Il funerale è un momento importante per noi cristiani. Come si può ovviare ad una mancanza del genere? In che maniera, da casa, si può affidare a Dio l’anima del defunto? E come si può manifestare la propria vicinanza e solidarietà ai familiari che hanno perso una persona cara?
“In questo periodo il funerale comunque è stato celebrato nel senso che ogni sacerdote ha accompagnato al cimitero i defunti ed ha benedetto la sepoltura dei nostri cari. Non abbiamo potuto portare i feretri in Chiesa e celebrare la santa Messa, ma c’è una frase che Gesù dice e di cui dobbiamo fare tesoro in questo periodo: Dove due o tre sono riuniti nel mio nome, Io sono in mezzo a loro. Allora, quando a casa si ricordano i propri defunti, quando insieme in famiglia si prega per i propri defunti, lì Gesù è presente e quella preghiera ha un grandissimo valore di suffragio. La comunità che prega, sia pure sparsa e quindi che non può riunirsi in Chiesa, è comunque un gesto di suffragio molto importante. Quello che intendo dire è questo: quando non possiamo compiere alcuni gesti a cui magari siamo più abituati e che sono molto belli e positivi, non dimentichiamo che ne abbiamo degli altri, che hanno comunque un valore spirituale, che hanno un valore presso Dio. Facciamo tesoro di questi gesti, in attesa di avere la pienezza anche della preghiera comunitaria.”

Il Nuovo Decreto prevede finalmente che si possano celebrare i funerali, meglio se all’aperto, e con un massimo di quindici congiunti. Si tratta di un passo avanti verso una riapertura totale oppure resta un impedimento importante alla nostra libertà di culto?

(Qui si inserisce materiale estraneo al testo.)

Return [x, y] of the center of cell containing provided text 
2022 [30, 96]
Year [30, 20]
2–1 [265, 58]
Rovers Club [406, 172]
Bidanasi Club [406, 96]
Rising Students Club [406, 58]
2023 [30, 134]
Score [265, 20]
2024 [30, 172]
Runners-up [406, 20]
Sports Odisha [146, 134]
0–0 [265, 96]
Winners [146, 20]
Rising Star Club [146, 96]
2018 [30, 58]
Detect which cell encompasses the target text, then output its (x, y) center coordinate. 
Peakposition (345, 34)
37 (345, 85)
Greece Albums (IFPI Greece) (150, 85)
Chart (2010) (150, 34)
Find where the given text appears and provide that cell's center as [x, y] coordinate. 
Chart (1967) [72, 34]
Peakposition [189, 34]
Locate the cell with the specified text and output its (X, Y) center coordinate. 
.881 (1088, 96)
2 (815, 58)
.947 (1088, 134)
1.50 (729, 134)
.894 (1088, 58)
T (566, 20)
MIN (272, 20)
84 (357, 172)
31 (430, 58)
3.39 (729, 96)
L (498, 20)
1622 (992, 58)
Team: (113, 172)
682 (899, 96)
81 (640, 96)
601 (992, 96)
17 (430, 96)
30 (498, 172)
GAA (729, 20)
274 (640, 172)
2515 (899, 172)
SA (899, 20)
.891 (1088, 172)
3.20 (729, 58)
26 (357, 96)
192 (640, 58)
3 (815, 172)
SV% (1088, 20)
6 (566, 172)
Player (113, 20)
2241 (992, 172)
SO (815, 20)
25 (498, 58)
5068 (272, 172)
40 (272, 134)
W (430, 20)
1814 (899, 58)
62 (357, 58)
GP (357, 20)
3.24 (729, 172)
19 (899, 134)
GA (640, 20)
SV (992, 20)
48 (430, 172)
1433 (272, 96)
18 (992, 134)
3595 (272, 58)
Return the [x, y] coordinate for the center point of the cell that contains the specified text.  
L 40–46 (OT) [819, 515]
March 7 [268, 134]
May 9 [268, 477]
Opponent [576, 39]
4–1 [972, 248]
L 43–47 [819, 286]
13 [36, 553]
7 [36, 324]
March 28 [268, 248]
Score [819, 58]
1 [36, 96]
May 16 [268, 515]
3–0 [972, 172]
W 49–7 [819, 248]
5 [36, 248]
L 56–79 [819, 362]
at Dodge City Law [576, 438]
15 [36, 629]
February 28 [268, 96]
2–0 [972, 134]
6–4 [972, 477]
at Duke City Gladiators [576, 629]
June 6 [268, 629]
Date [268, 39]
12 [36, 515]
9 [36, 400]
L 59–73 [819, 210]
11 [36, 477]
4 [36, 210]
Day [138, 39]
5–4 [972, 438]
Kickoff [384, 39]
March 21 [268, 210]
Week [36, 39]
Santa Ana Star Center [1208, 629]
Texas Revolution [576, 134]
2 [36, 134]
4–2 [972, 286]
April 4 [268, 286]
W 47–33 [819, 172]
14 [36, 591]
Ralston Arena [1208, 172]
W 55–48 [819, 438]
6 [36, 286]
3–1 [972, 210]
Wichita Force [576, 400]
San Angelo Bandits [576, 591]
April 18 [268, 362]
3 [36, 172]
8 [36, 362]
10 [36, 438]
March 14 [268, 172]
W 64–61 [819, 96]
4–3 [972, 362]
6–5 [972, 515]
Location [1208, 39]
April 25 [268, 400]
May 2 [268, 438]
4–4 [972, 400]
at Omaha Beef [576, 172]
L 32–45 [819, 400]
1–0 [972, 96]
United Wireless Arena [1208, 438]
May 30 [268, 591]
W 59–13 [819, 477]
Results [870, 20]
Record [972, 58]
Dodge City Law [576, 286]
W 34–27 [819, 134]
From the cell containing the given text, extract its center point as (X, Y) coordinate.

“Queste norme che ci vengono date e che certamente sono pesanti e difficili per tutti – non solo questa, ma anche tutte le altre – hanno un grande significato: cercare di proteggere al massimo la salute di ciascuno di noi. Perciò, siccome il virus cammina con le nostre gambe, cioè siamo noi che portiamo in giro il virus, dobbiamo evitare di essere noi, i diffusori – magari inconsapevoli e senza nessuna colpa – di questo virus. La limitazione certamente ci pesa, ma credo che sia un primo passo verso la sconfitta d questo virus. Io spero intensamente che, diminuendo la diffusione del virus e quindi il contagio, possiamo tornare nuovamente ad una vita comunitaria, se non piena come quella di prima, almeno maggiore e più consistente di quella attuale. In questo momento la preoccupazione maggiore di tutti, anche per noi cristiani, deve essere quella di non farci del male reciprocamente. Se io porto in giro il virus e contagio un’altra persona, anche se inconsapevolmente, sto facendo del male. Dobbiamo fare tutto il possibile affinchè questo non avvenga. Credo che questo sia il senso di queste limitazioni: se noi le accettiamo con questo significato e con spirito di carità, è un sacrificio che ha un valore presso Dio.”